Pippo Baudo, gli ottant’anni di un italiano medio (e della sua tv)

7 Giugno 2016

ROMA. Nella giornata del suo ottantesimo compleanno Rai Cultura festeggia Pippo Baudo, che ha lavorato in Rai per 54 anni, dedicandogli la serata di oggi, a partire dalle 21.30 su Rai Storia, con il...

ROMA. Nella giornata del suo ottantesimo compleanno Rai Cultura festeggia Pippo Baudo, che ha lavorato in Rai per 54 anni, dedicandogli la serata di oggi, a partire dalle 21.30 su Rai Storia, con il documentario “Pippo Baudo, la cultura si fa spettacolo” di Enrico Salvatori. È un itinerario inedito nella carriera televisiva di Baudo, entrato in Rai nel 1960 dopo un provino al cospetto di Antonello Falqui e Lino Procacci. Pippo Baudo ha attraversato nei suoi programmi i temi difficili della storia contemporanea e della cultura, dando spazio a libri, spettacoli teatrali, film d’autore, e conducendo preziose interviste a scrittori, registi, attori.

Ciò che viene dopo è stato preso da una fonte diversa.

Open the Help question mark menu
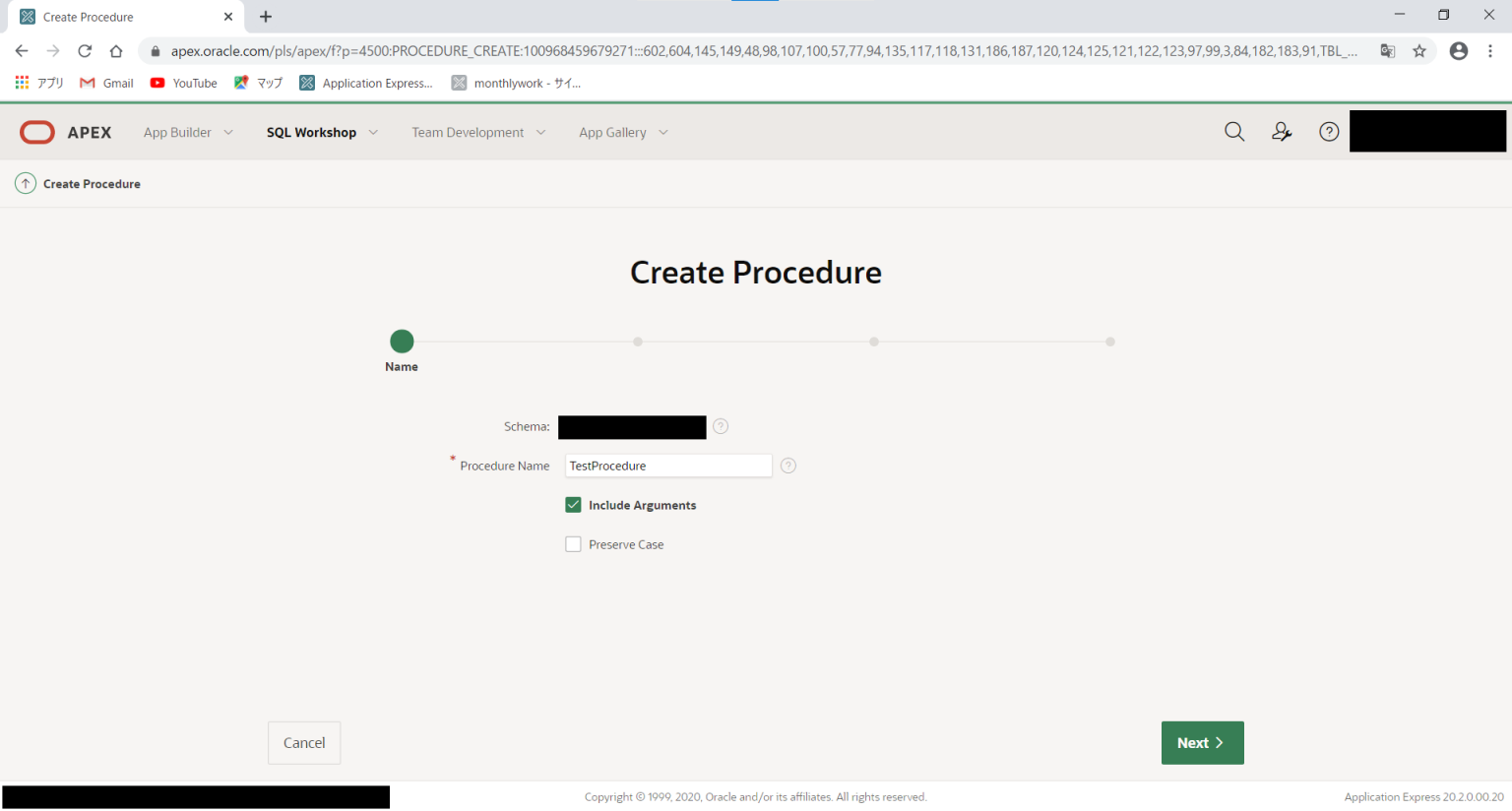This screenshot has height=811, width=1512. [x=1328, y=132]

A seguire, alle 22.30 sempre su Rai Storia, obiettivo su Fantastico 7 per la serie iVarietà, il programma di Rai Cultura che racconta, con un approccio storico, i varietà trasmessi tra gli anni Settanta e Novanta. In onda dal 1979, lo show del sabato sera Fantastico ha un successo sorprendente e lancia molti nuovi volti dello spettacolo. Eppure l’edizione del 1986, la settima, è costellata di polemiche e costa addirittura il posto in Rai al suo conduttore Pippo Baudo. Lo sketch del trio Lopez, Solenghi, Marchesini sull’Ayatollah Khomeini fa rischiare una crisi internazionale con l’Iran; Beppe Grillo se la prende con il partito di Bettino Craxi e Pippo Baudo, già icona della tv italiana, viene accusato dall’allora presidente Rai Enrico Manca di essere nazionalpopolare. A «SuperPippo» non resta che lasciare la Rai per emigrare alla Fininvest. A raccontare questa rocambolesca edizione Pippo Baudo, Luca Sabatelli, Nino Frassica, Antonio Dipollina e Giorgio Simonelli.

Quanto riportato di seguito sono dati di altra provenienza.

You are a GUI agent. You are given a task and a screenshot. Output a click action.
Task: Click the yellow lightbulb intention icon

Alle 23, invece, una sintesi della puntata d’esordio di «Fantastico 7», trasmessa da Rai1 alle 20.30 di sabato 4 ottobre 1986, con la partecipazione di Tina Turner, Ornella Vanoni, Riccardo Cocciante e Gigi Proietti. Ma il compleanno di Baudo è anche sul web con lo Speciale “Auguri Pippo Baudo”. All’indirizzo web wwww.raistoria.rai.it/categorie/auguri-pippo-baudo/1414/1/default.aspx sono presenti numerosi contributi video e fotografici: i suoi esordi e una gallery dedicata al suo primo successo televisivo Settevoci del 1966 (50 anni quest’anno), di cui non è rimasta nessuna registrazione Rai. E ancora, le interviste a personaggi della cultura e del cinema come Francois Truffaut e Fanny Ardant in una Domenica in del1982, e all’artista, mimo e coreografo britannico Lindsay Kemp.